Quote Of The Day

"Victory goes to the player who makes the next-to-last mistake - Chessmaster Savielly Grigorievitch Tartakower (1887-1956)"

Monday, August 01, 2016


Last week Stuart and I went to see Anthony Neilson's Unreachable at the Royal Court in London's glitzy Sloane Square.

Some have called Unreachable "Unwatchable" which I think is a bit unfair. A bit. Most critics have given it 5 star reviews. Most critics are idiots.

Starring your own, your very own, Matt Smith as the director looking for the perfect light to shoot his next film the piece has much to admire about it and much that is frankly frustrating.

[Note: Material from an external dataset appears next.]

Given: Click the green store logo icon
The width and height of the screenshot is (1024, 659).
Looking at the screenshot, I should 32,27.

Firstly the good stuff. All the female leads are excellent. Amanda Drew as Anastasia the fictitious film’s producer is outstanding and almost holds the show together as a character and an actor. Tamara Lawrance as Natastia the fictitious film's female lead creates a character who is proud of having no empathy and who 'just acts' sad or happy or whatever - which is a genius swipe at method acting.

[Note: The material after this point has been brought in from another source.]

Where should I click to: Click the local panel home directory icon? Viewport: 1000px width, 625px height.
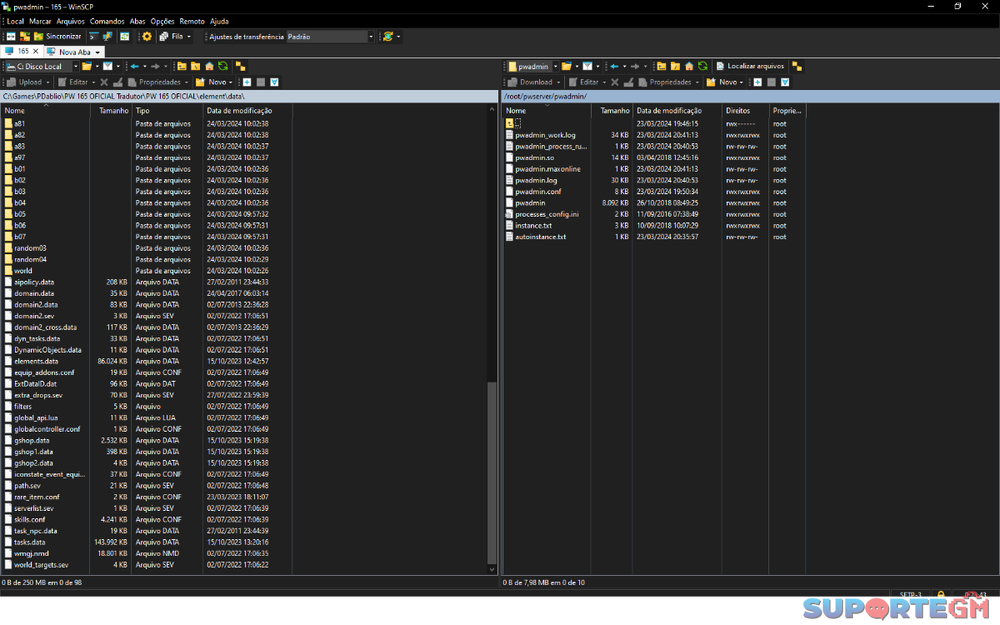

But now the not so good stuff. The play is a bit of a mess. The idea behind the structure is sure-footed enough - each scene in the play is acted out as if it were a scene in a film ( "Act One, Scene One" etc. is announced loudly before each scene) - but it's all just too sloppily realised. The action (and the actors) constantly trip over themselves exiting and entering stage left / right / front / back or wherever they are meant to be - but rarely pick themselves up again.

Matt Smith as the lead is rather weak too. We don't really believe in his character - or indeed care much whether his film gets made or not. And then towards the end of the first half a ridiculous character played by Jojo O'Neill arrives who all but capsizes the whole fictitious film production (and indeed the play). He shouts and protests and breaks the fourth wall and tries (out of character) to get the other actors to laugh. It all comes across like an overbearing actors' improv class - and a rather self-indulgent one at that.

And as if to confirm that the production has lost its self-confidence in its own conceit the last five minutes make you mouth three times in close succession… What?... What?!... WHAT?!

As I say, not without its merits but a frustrating waste of some good ideas.